··· Exercise data ···
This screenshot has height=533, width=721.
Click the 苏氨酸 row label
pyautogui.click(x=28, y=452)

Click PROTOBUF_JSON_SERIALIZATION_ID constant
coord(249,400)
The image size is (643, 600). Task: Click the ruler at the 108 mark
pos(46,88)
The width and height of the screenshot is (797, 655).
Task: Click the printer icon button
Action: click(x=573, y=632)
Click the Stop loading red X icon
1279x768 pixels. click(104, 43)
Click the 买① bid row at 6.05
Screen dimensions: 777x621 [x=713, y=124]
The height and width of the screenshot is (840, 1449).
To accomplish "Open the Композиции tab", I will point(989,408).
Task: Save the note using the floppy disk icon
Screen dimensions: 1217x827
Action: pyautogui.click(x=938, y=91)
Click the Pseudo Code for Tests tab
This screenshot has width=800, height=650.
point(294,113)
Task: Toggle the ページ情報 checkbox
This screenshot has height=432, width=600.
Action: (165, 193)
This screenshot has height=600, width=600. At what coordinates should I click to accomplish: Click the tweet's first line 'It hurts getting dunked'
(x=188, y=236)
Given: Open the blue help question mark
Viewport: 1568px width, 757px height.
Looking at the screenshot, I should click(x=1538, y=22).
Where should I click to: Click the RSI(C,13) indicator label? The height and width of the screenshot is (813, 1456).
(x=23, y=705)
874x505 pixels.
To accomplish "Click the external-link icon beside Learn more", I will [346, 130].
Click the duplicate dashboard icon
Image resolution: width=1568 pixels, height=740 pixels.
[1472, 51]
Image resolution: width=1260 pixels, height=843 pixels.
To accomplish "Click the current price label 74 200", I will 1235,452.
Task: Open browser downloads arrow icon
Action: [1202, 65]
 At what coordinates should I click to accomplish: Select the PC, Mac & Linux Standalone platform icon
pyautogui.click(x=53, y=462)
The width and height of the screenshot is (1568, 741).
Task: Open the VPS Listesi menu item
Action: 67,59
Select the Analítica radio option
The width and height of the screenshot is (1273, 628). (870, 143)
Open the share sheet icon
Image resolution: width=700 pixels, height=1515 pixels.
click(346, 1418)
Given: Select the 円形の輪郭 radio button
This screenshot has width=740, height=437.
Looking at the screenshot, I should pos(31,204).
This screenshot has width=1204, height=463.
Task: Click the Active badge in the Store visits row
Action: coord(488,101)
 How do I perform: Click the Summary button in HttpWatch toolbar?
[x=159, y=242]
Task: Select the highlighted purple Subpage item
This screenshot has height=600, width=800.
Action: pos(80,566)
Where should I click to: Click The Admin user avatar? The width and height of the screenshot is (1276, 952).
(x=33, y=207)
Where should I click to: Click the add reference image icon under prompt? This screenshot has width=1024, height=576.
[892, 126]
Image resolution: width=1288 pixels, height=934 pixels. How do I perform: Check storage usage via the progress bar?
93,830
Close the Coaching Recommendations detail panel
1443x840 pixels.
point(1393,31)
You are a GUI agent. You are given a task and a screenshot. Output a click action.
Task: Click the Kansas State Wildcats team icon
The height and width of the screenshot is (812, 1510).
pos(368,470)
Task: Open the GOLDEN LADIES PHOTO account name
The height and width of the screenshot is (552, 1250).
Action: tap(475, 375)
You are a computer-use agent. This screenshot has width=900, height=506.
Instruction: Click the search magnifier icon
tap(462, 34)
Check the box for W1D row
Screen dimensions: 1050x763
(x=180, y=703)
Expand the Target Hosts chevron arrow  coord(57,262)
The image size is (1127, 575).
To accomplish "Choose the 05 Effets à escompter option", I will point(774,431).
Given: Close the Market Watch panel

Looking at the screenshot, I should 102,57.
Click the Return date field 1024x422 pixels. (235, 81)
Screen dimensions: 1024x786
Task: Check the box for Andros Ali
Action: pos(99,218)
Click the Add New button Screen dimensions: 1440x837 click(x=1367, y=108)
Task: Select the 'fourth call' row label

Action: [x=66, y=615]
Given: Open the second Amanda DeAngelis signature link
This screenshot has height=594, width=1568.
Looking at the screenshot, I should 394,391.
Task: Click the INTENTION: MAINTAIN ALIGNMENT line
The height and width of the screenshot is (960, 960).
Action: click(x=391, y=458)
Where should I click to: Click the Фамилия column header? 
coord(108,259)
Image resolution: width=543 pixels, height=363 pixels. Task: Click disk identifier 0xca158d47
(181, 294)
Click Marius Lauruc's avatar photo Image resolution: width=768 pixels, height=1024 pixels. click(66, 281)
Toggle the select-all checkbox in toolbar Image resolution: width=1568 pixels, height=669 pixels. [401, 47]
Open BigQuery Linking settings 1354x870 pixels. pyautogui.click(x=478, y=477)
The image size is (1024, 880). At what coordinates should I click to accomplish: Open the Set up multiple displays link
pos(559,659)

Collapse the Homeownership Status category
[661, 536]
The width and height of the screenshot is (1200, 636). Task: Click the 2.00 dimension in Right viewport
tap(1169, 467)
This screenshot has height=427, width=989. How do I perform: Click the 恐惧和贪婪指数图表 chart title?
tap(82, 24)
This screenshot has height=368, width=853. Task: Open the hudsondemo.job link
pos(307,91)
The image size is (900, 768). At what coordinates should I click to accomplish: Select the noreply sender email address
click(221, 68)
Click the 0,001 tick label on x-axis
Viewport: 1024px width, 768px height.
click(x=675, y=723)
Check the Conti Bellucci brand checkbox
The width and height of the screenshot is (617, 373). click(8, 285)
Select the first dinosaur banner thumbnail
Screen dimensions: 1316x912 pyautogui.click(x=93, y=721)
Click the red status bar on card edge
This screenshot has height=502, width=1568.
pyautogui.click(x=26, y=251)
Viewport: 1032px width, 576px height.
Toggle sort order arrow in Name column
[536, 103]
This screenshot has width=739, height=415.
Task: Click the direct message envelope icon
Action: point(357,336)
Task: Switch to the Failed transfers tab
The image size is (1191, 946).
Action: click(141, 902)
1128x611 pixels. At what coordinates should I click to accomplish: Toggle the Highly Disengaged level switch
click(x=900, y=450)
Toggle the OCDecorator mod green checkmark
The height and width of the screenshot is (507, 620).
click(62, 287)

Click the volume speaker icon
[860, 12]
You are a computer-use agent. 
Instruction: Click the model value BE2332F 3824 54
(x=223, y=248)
···
### What you should do
Copy the data. Make sure every line matches exactly.

### Task answer
This screenshot has height=533, width=721.
Click the 苏氨酸 row label
pyautogui.click(x=28, y=452)

Click PROTOBUF_JSON_SERIALIZATION_ID constant
coord(249,400)
The image size is (643, 600). Task: Click the ruler at the 108 mark
pos(46,88)
The width and height of the screenshot is (797, 655).
Task: Click the printer icon button
Action: click(x=573, y=632)
Click the Stop loading red X icon
1279x768 pixels. click(104, 43)
Click the 买① bid row at 6.05
Screen dimensions: 777x621 [x=713, y=124]
The height and width of the screenshot is (840, 1449).
To accomplish "Open the Композиции tab", I will point(989,408).
Task: Save the note using the floppy disk icon
Screen dimensions: 1217x827
Action: pyautogui.click(x=938, y=91)
Click the Pseudo Code for Tests tab
This screenshot has width=800, height=650.
point(294,113)
Task: Toggle the ページ情報 checkbox
This screenshot has height=432, width=600.
Action: (165, 193)
This screenshot has height=600, width=600. At what coordinates should I click to accomplish: Click the tweet's first line 'It hurts getting dunked'
(x=188, y=236)
Given: Open the blue help question mark
Viewport: 1568px width, 757px height.
Looking at the screenshot, I should click(x=1538, y=22).
Where should I click to: Click the RSI(C,13) indicator label? The height and width of the screenshot is (813, 1456).
(x=23, y=705)
874x505 pixels.
To accomplish "Click the external-link icon beside Learn more", I will [346, 130].
Click the duplicate dashboard icon
Image resolution: width=1568 pixels, height=740 pixels.
[1472, 51]
Image resolution: width=1260 pixels, height=843 pixels.
To accomplish "Click the current price label 74 200", I will 1235,452.
Task: Open browser downloads arrow icon
Action: [1202, 65]
 At what coordinates should I click to accomplish: Select the PC, Mac & Linux Standalone platform icon
pyautogui.click(x=53, y=462)
The width and height of the screenshot is (1568, 741).
Task: Open the VPS Listesi menu item
Action: 67,59
Select the Analítica radio option
The width and height of the screenshot is (1273, 628). (870, 143)
Open the share sheet icon
Image resolution: width=700 pixels, height=1515 pixels.
click(346, 1418)
Given: Select the 円形の輪郭 radio button
This screenshot has width=740, height=437.
Looking at the screenshot, I should pos(31,204).
This screenshot has width=1204, height=463.
Task: Click the Active badge in the Store visits row
Action: coord(488,101)
 How do I perform: Click the Summary button in HttpWatch toolbar?
[x=159, y=242]
Task: Select the highlighted purple Subpage item
This screenshot has height=600, width=800.
Action: pos(80,566)
Where should I click to: Click The Admin user avatar? The width and height of the screenshot is (1276, 952).
(x=33, y=207)
Where should I click to: Click the add reference image icon under prompt? This screenshot has width=1024, height=576.
[892, 126]
Image resolution: width=1288 pixels, height=934 pixels. How do I perform: Check storage usage via the progress bar?
93,830
Close the Coaching Recommendations detail panel
1443x840 pixels.
point(1393,31)
You are a GUI agent. You are given a task and a screenshot. Output a click action.
Task: Click the Kansas State Wildcats team icon
The height and width of the screenshot is (812, 1510).
pos(368,470)
Task: Open the GOLDEN LADIES PHOTO account name
The height and width of the screenshot is (552, 1250).
Action: tap(475, 375)
You are a computer-use agent. This screenshot has width=900, height=506.
Instruction: Click the search magnifier icon
tap(462, 34)
Check the box for W1D row
Screen dimensions: 1050x763
(x=180, y=703)
Expand the Target Hosts chevron arrow  coord(57,262)
The image size is (1127, 575).
To accomplish "Choose the 05 Effets à escompter option", I will point(774,431).
Given: Close the Market Watch panel

Looking at the screenshot, I should 102,57.
Click the Return date field 1024x422 pixels. (235, 81)
Screen dimensions: 1024x786
Task: Check the box for Andros Ali
Action: pos(99,218)
Click the Add New button Screen dimensions: 1440x837 click(x=1367, y=108)
Task: Select the 'fourth call' row label

Action: [x=66, y=615]
Given: Open the second Amanda DeAngelis signature link
This screenshot has height=594, width=1568.
Looking at the screenshot, I should 394,391.
Task: Click the INTENTION: MAINTAIN ALIGNMENT line
The height and width of the screenshot is (960, 960).
Action: click(x=391, y=458)
Where should I click to: Click the Фамилия column header? 
coord(108,259)
Image resolution: width=543 pixels, height=363 pixels. Task: Click disk identifier 0xca158d47
(181, 294)
Click Marius Lauruc's avatar photo Image resolution: width=768 pixels, height=1024 pixels. click(66, 281)
Toggle the select-all checkbox in toolbar Image resolution: width=1568 pixels, height=669 pixels. [401, 47]
Open BigQuery Linking settings 1354x870 pixels. pyautogui.click(x=478, y=477)
The image size is (1024, 880). At what coordinates should I click to accomplish: Open the Set up multiple displays link
pos(559,659)

Collapse the Homeownership Status category
[661, 536]
The width and height of the screenshot is (1200, 636). Task: Click the 2.00 dimension in Right viewport
tap(1169, 467)
This screenshot has height=427, width=989. How do I perform: Click the 恐惧和贪婪指数图表 chart title?
tap(82, 24)
This screenshot has height=368, width=853. Task: Open the hudsondemo.job link
pos(307,91)
The image size is (900, 768). At what coordinates should I click to accomplish: Select the noreply sender email address
click(221, 68)
Click the 0,001 tick label on x-axis
Viewport: 1024px width, 768px height.
click(x=675, y=723)
Check the Conti Bellucci brand checkbox
The width and height of the screenshot is (617, 373). click(8, 285)
Select the first dinosaur banner thumbnail
Screen dimensions: 1316x912 pyautogui.click(x=93, y=721)
Click the red status bar on card edge
This screenshot has height=502, width=1568.
pyautogui.click(x=26, y=251)
Viewport: 1032px width, 576px height.
Toggle sort order arrow in Name column
[536, 103]
This screenshot has width=739, height=415.
Task: Click the direct message envelope icon
Action: point(357,336)
Task: Switch to the Failed transfers tab
The image size is (1191, 946).
Action: click(141, 902)
1128x611 pixels. At what coordinates should I click to accomplish: Toggle the Highly Disengaged level switch
click(x=900, y=450)
Toggle the OCDecorator mod green checkmark
The height and width of the screenshot is (507, 620).
click(62, 287)

Click the volume speaker icon
[860, 12]
You are a computer-use agent. 
Instruction: Click the model value BE2332F 3824 54
(x=223, y=248)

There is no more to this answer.